日本人が二人ノーベル化学賞をとったとのことでしばらくぶりに明るいムードになっている。

日本人はノーベル賞がとれない国として揶揄され続けてきたが、もうすぐ20というレベルで、近々、ロシア(+旧ソ連)やスイスを抜かすことだろう。すると、主催国のスウェーデンを除くと、日本より上の国は、アメリカ、イギリス、ドイツ、フランスという旧主要国だけになり、そんなに諸外国と遜色のない状況と言えるようになるはずだ。実際、この10年というレンジで見ると、アメリカ以外の国にはほとんど負けていない。もちろん、ヨーロッパとアメリカを除くと日本はダントツとさえ言える。以前から、あるいは今でもこの受賞に人種差別が言われていることを考えると相当日本は健闘している。

ただ、日本の特色は、物理と化学だけがやたらに強く、文系の賞や医学生理学賞が弱いという点はある。

文系の賞は語学が弱いという点はあるのだろうが、日本の経済学者を見る限り、古い理論(ほとんどの理論が心理を無視していたり、情報の非対称性を無視したりした非現実的なものばかりが)ばかり振り回して、まったく使えない経済提言ばかりをしている。その結果がこの体たらくだ。

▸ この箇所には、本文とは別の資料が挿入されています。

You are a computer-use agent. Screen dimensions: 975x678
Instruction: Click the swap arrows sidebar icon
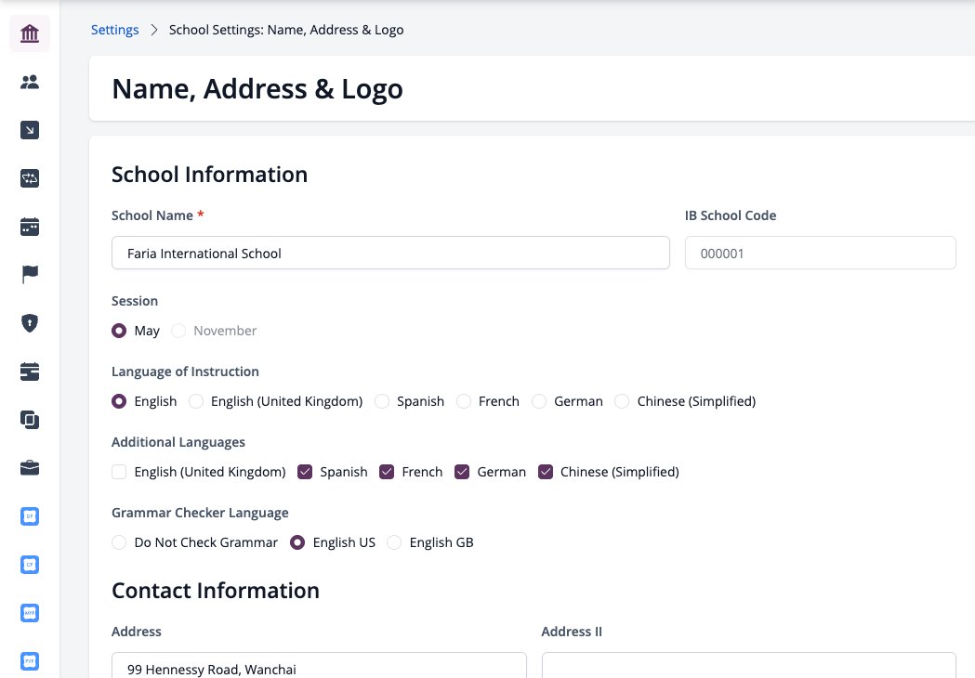pos(30,178)
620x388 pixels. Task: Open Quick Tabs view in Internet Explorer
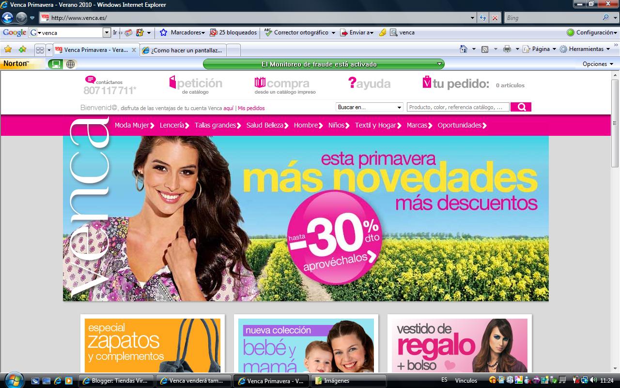coord(40,49)
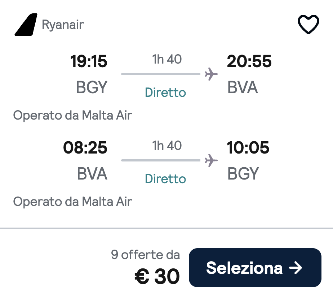
Task: Select the BVA arrival airport code
Action: (x=243, y=87)
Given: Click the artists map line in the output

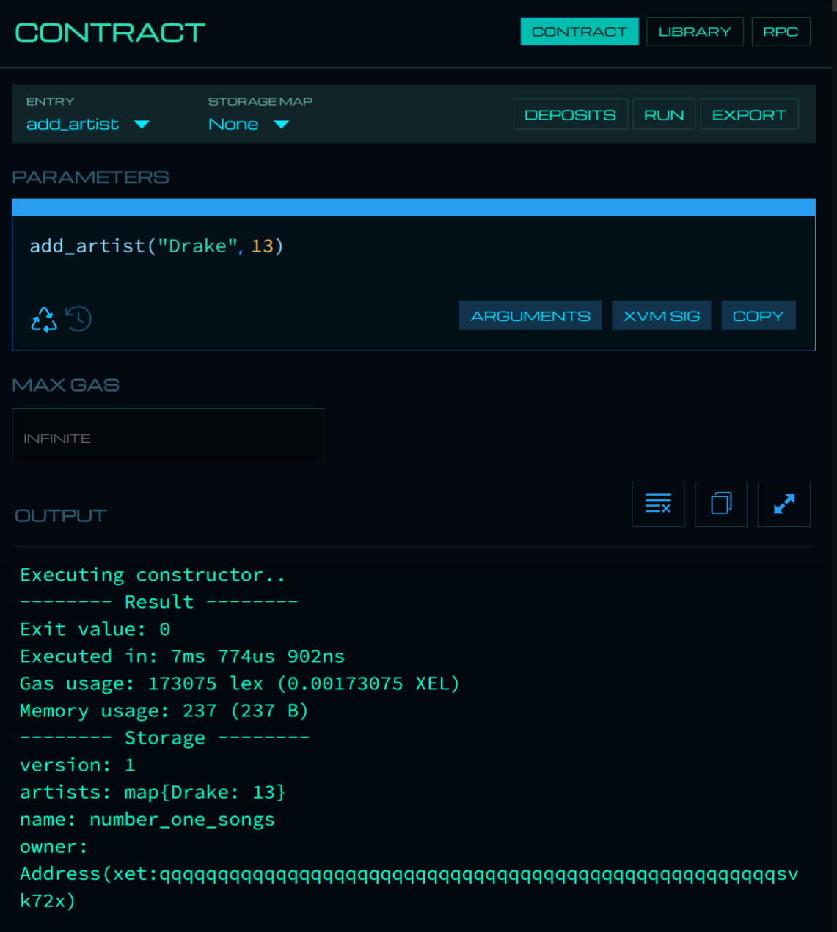Looking at the screenshot, I should click(153, 792).
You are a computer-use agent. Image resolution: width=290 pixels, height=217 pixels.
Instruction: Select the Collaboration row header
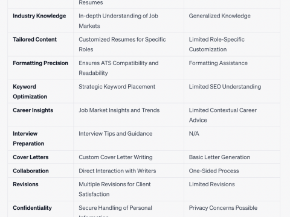(31, 171)
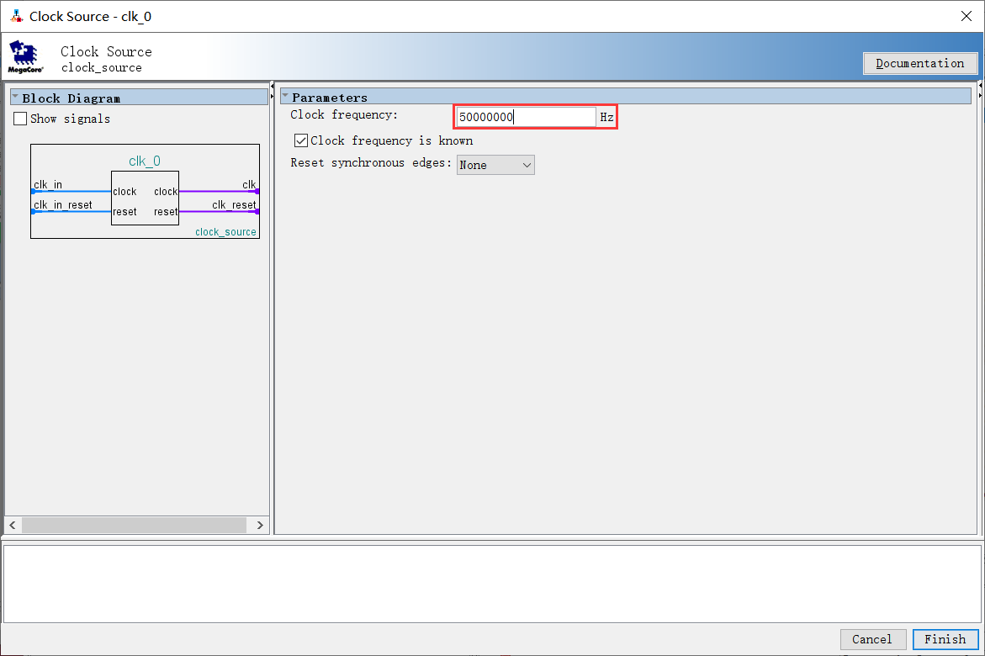Enable the Show signals checkbox
985x656 pixels.
click(x=21, y=119)
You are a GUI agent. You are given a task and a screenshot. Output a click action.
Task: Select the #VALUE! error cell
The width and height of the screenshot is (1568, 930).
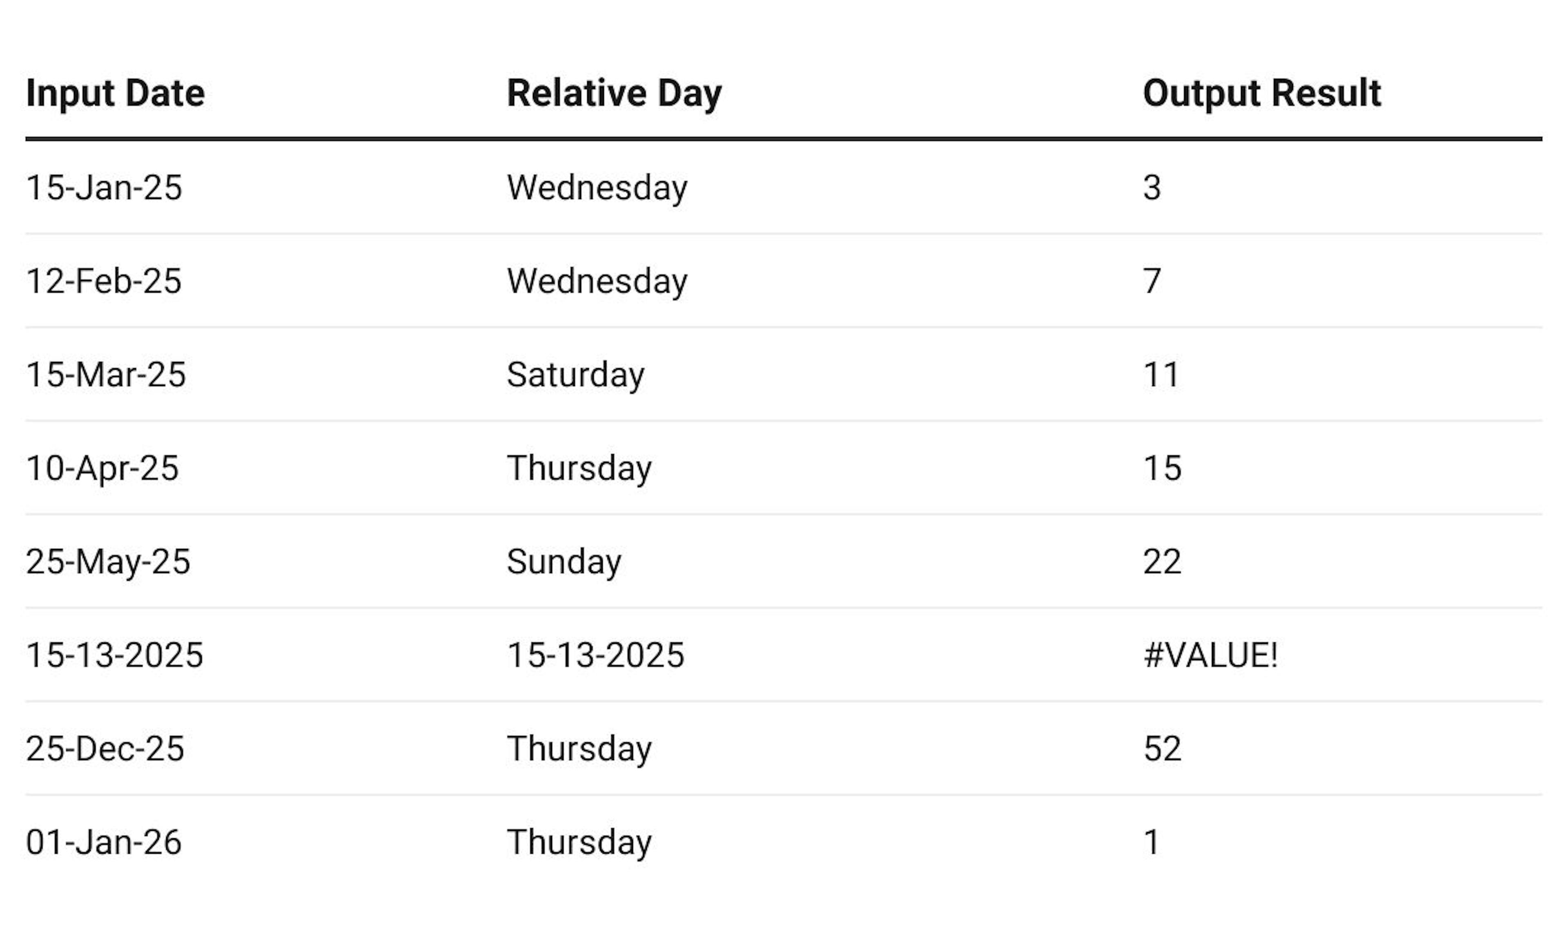point(1210,655)
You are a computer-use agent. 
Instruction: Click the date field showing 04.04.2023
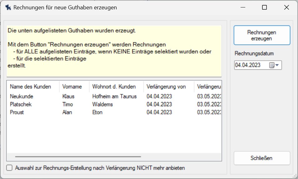251,65
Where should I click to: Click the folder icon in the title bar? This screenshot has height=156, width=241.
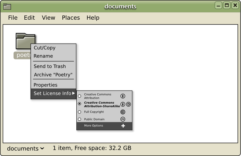click(x=7, y=7)
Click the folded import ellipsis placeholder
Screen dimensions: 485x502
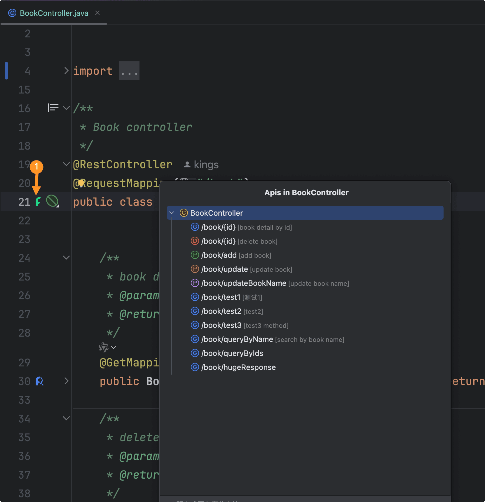click(x=129, y=71)
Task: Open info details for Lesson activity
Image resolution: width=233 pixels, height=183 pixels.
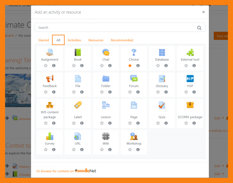Action: point(110,123)
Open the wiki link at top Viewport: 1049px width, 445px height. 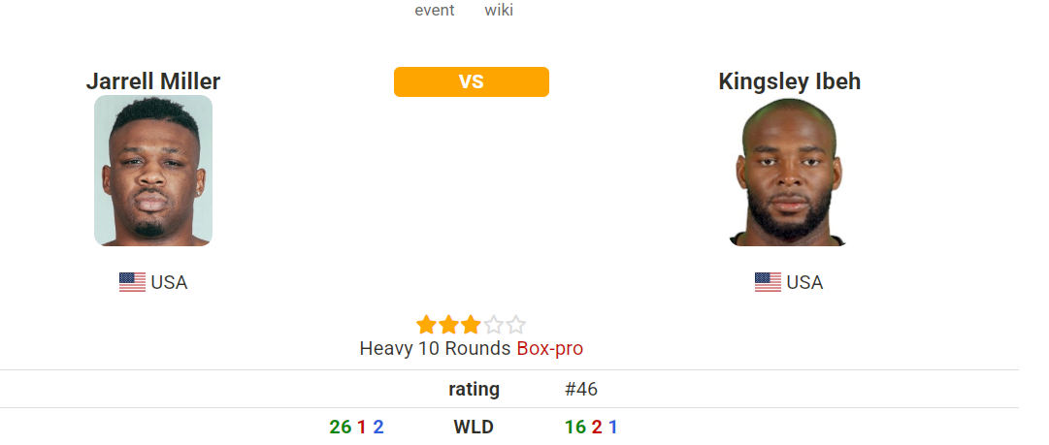click(x=499, y=11)
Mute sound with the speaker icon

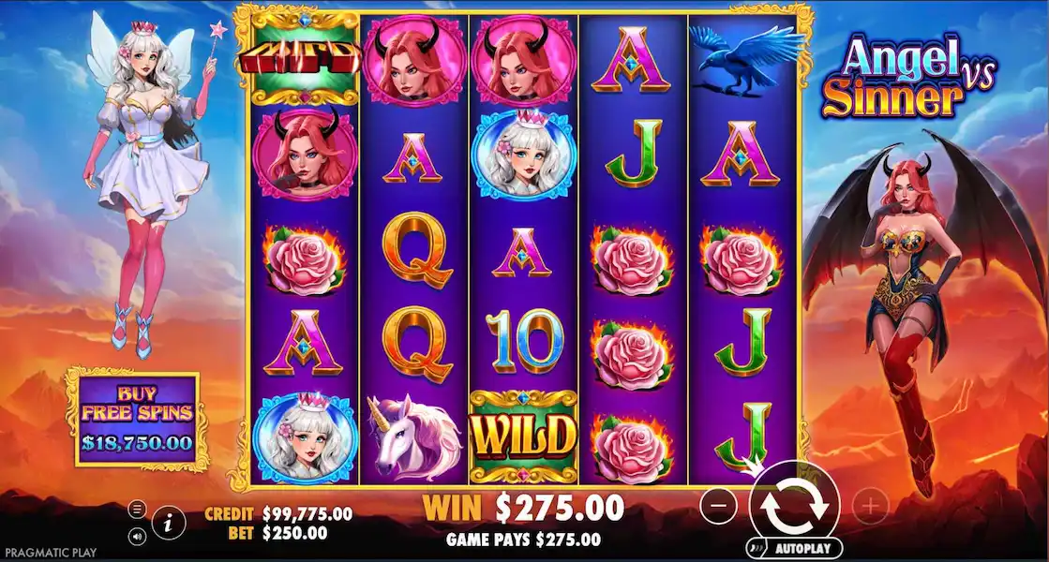click(137, 536)
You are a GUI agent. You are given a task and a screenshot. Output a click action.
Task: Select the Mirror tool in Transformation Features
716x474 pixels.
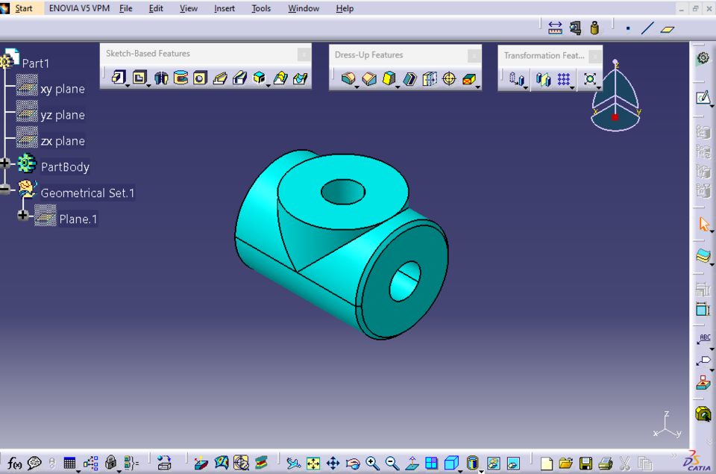(543, 80)
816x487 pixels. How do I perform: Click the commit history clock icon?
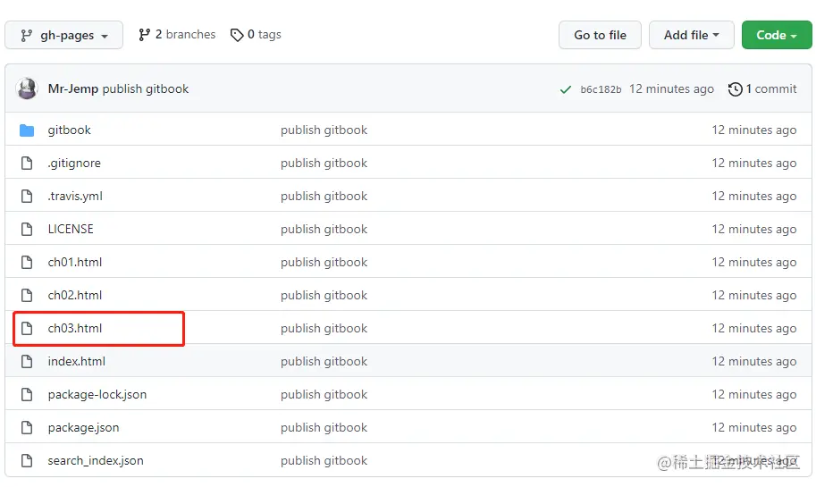pos(736,89)
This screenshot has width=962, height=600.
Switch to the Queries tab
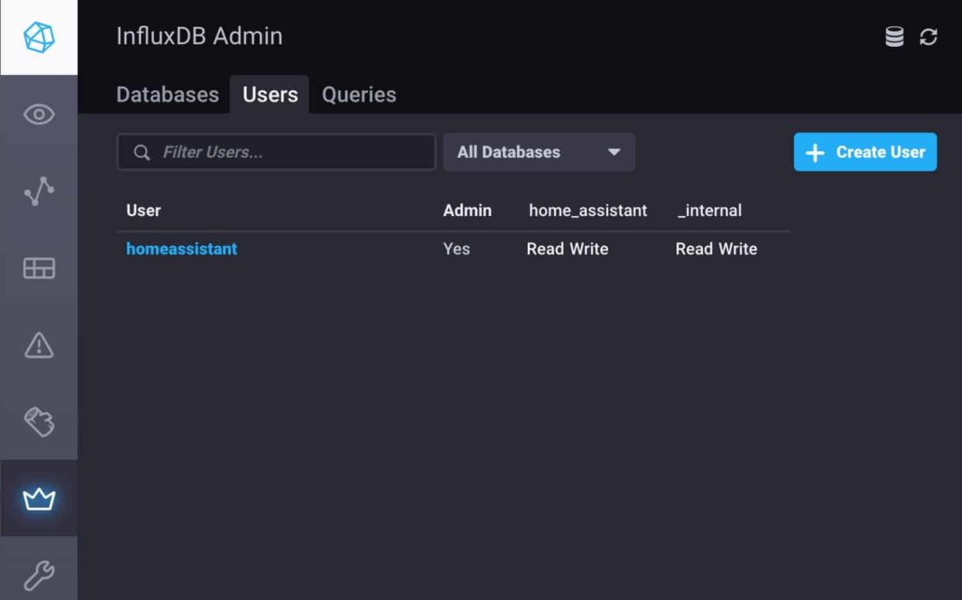coord(359,95)
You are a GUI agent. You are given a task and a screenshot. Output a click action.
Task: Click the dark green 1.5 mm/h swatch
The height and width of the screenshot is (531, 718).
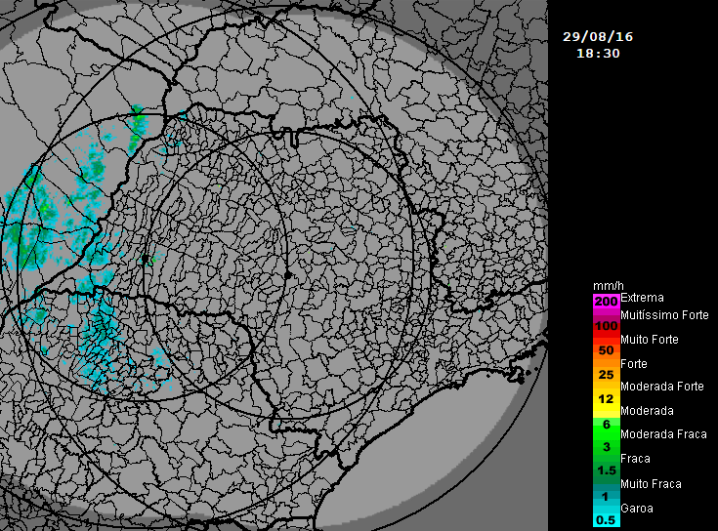[606, 470]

医学生理学については、日本の医局システムからはいい研究が出るわけがない(これはときどき触れたはずだ)。

さて、そういう点では、日本の科学技術も捨てたものではないのだが、このノーベル賞の受賞に関して、マスコミや二流文化人が曲解して、日本の学力低下に寄与してきたのも事実だ。

かつて東大がぜんぜん取れずに、京大卒ばかり取っていたころから、東大に入るような奴はダメというわけのわからないロジックが通っていた。トップクラスの秀才はダメで、二番手ならいいという意味なのか、基本的に意味不明な話だったが、旧制高校時代や帝国大学時代は、東大と京大の難易度にそんなに差がなかったし、共通一次の導入くらいまでは大差はないといっていい状態だった。少なくとも京大の秀才のほうが、東大に下のほうで入る人より受験勉強はできただろう。

それでもし差がつくなら、むしろ受験生時代の能力より、大学に入ってからの教育のほうが大きな影響を与えているはずだ。それなのに、東大に入ってからの教育は批判されず、マスコミも役人も便利な肩書きだから、東大教授は重用した。そして、東大に入るようなガツガツした人間はダメで、京大に入るような人間のほうが創造性があるとされた。

その後、しばらく日本人がノーベル賞が出ない時期には、詰め込み教育、受験教育が諸悪の根源にされた。実際、ノーベル賞をとったエザキというオッサンは、研究の実績でノーベル賞をもらい、研究の実績はろくにないのに、教育国民会議の議長として、詰め込み教育が創造性を奪うといって、ゆとり教育の旗振りをやった。彼が学長をやった筑波大学、芝浦工業大学、横浜薬科大学の教育の評価は誰に聞いても高いものではない。

今でも東大卒以外の人間がノーベル賞をとると、日本の受験教育が悪いとか、偏差値の序列があてにならないといわんばかりの論調がはびこる。

しかし、実際にはいまだに私立大学を出てノーベル賞を取った人はいない。また、日本人や日系人で、アメリカで教育を受けてノーベル賞をとった人もいない。

要するに、通常の受験教育のほうが能力を開花させる可能性が強いとさえいえるのだ。
(というか、その勉強をせずにノーベル賞をとった人は一人もいない)

もちろん、大学に入ってからの教育はアメリカのほうがよいのか、アメリカで研究した結果ノーベル賞をとった人が多いのは事実だが。

いずれにせよ、こんなに学歴や受験勉強の価値が低く見られている国は日本しかない。

一つには、日本のマスコミが文系に握られているということがあるだろう。

情緒でしかものを考えられない人間に教育や世論を握られたら結果は見えている。

日本という国は、理系の技術は今でも世界一、二を争い、理系の技術で外貨を稼ぐが、文系の社長と政治家が金を無駄遣いし、マスコミもその金に振り回される。

さらに文系の社長は、株主と自分たちの金は増やすが、理系の技術者の給料は値切る。

こんな理系冷遇社会に将来はあるのかとは思うが、ノーベル賞の時期だけ、理系がもてはやされ、また勉強ができる人間に子供が憧れをもつ。

年に一度か、二年に一度の結果がよい愛国の日といえるかもしれないが、それを外国人にやってもらわないといけないところが日本の情けなさである。